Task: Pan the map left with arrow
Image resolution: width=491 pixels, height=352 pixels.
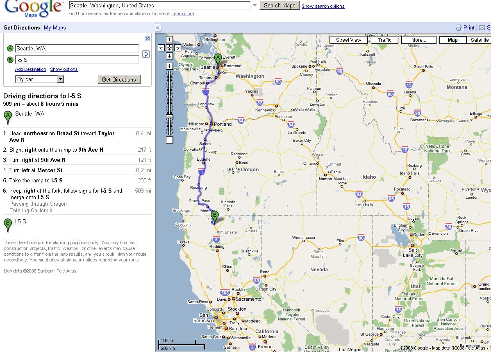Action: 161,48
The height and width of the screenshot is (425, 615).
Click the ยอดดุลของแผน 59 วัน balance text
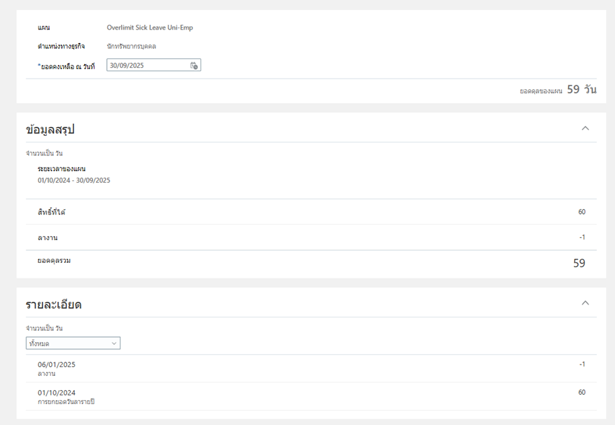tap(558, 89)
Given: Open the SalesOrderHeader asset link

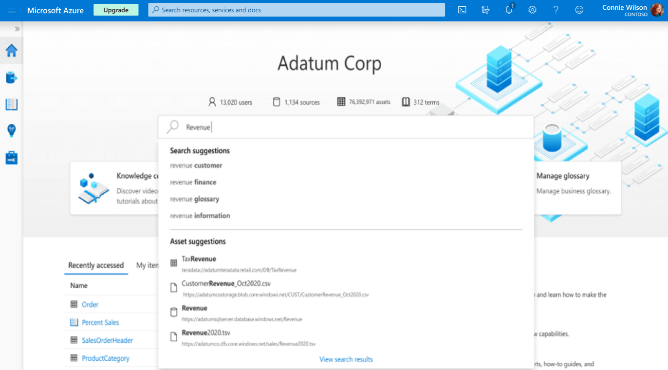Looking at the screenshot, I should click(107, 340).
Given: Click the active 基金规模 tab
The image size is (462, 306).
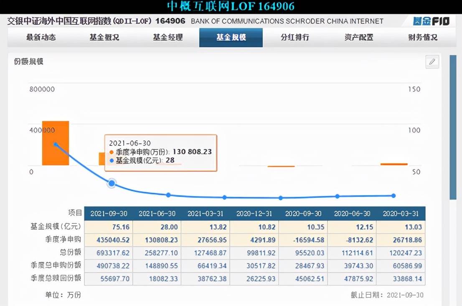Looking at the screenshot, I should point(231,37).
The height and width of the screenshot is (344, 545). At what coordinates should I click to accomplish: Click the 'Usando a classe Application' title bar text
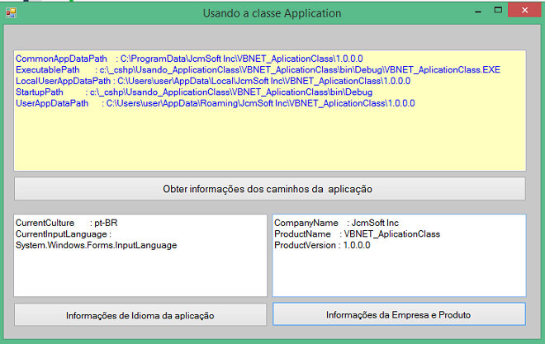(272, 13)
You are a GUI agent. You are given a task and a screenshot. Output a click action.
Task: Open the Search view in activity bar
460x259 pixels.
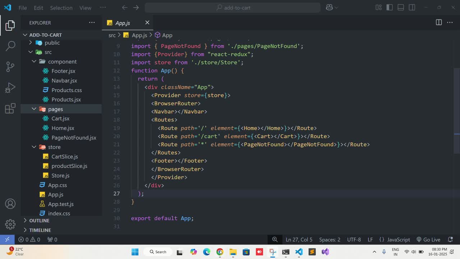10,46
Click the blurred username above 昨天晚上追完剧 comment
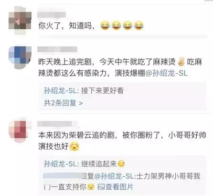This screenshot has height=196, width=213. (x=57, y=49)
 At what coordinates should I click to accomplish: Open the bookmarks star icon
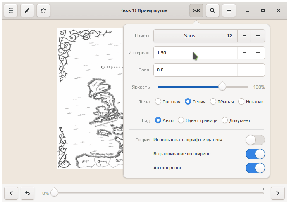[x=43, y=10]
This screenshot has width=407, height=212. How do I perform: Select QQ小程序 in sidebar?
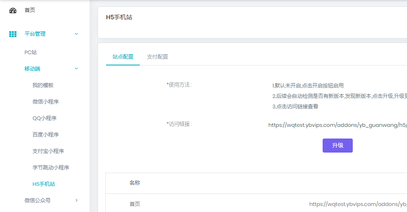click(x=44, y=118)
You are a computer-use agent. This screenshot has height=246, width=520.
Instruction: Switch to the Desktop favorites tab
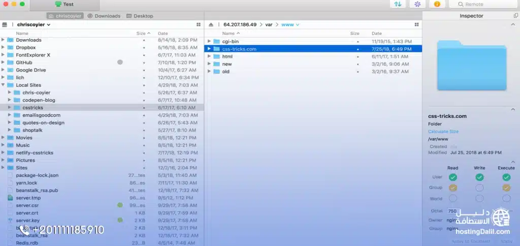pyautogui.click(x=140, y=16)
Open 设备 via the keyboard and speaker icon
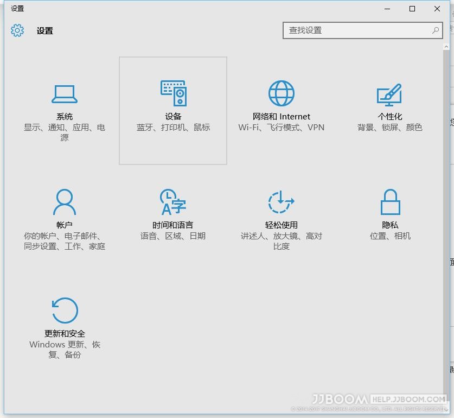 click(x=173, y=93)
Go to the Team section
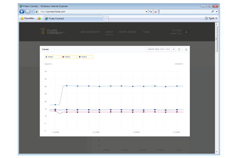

***

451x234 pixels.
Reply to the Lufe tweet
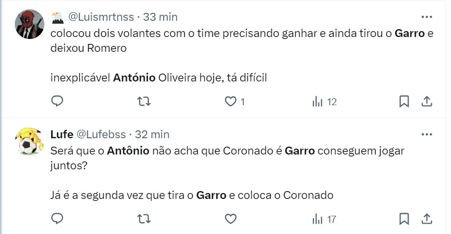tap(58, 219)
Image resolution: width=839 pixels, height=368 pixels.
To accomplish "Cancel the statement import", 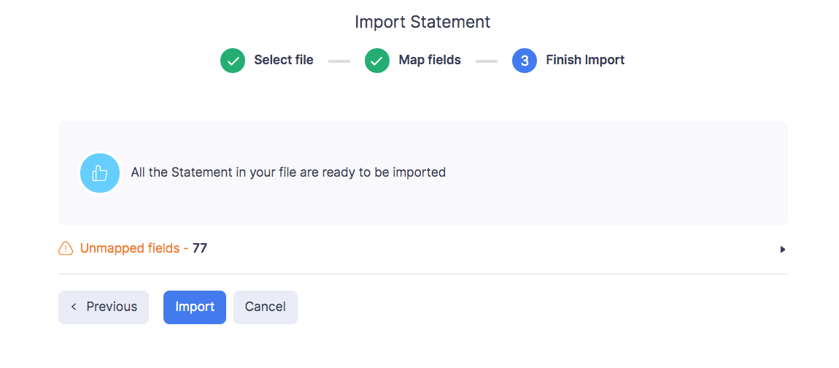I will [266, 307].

***

Reproduce the lines above beginning at the line that contains "Task: Pan the map left with arrow" and ending at the line that contains "Go to the Team section". No pictures.

#### [ANSWER]
Task: Pan the map left with arrow
Image resolution: width=491 pixels, height=352 pixels.
Action: 161,48
The height and width of the screenshot is (425, 615).
Click the ยอดดุลของแผน 59 วัน balance text
tap(558, 89)
Given: Open the SalesOrderHeader asset link

Looking at the screenshot, I should click(107, 340).
Given: Click the active 基金规模 tab
The image size is (462, 306).
Looking at the screenshot, I should point(231,37).
The height and width of the screenshot is (344, 545). At what coordinates should I click to accomplish: Click the 'Usando a classe Application' title bar text
(272, 13)
You are a GUI agent. You are given a task and a screenshot. Output a click action.
Task: Open the Search view in activity bar
460x259 pixels.
10,46
Click the blurred username above 昨天晚上追完剧 comment
This screenshot has height=196, width=213. (x=57, y=49)
 At what coordinates should I click to accomplish: Open the bookmarks star icon
[x=43, y=10]
This screenshot has width=407, height=212. How do I perform: Select QQ小程序 in sidebar?
click(x=44, y=118)
You are a computer-use agent. This screenshot has height=246, width=520.
Instruction: Switch to the Desktop favorites tab
pyautogui.click(x=140, y=16)
Open 设备 via the keyboard and speaker icon
 click(x=173, y=93)
Go to the Team section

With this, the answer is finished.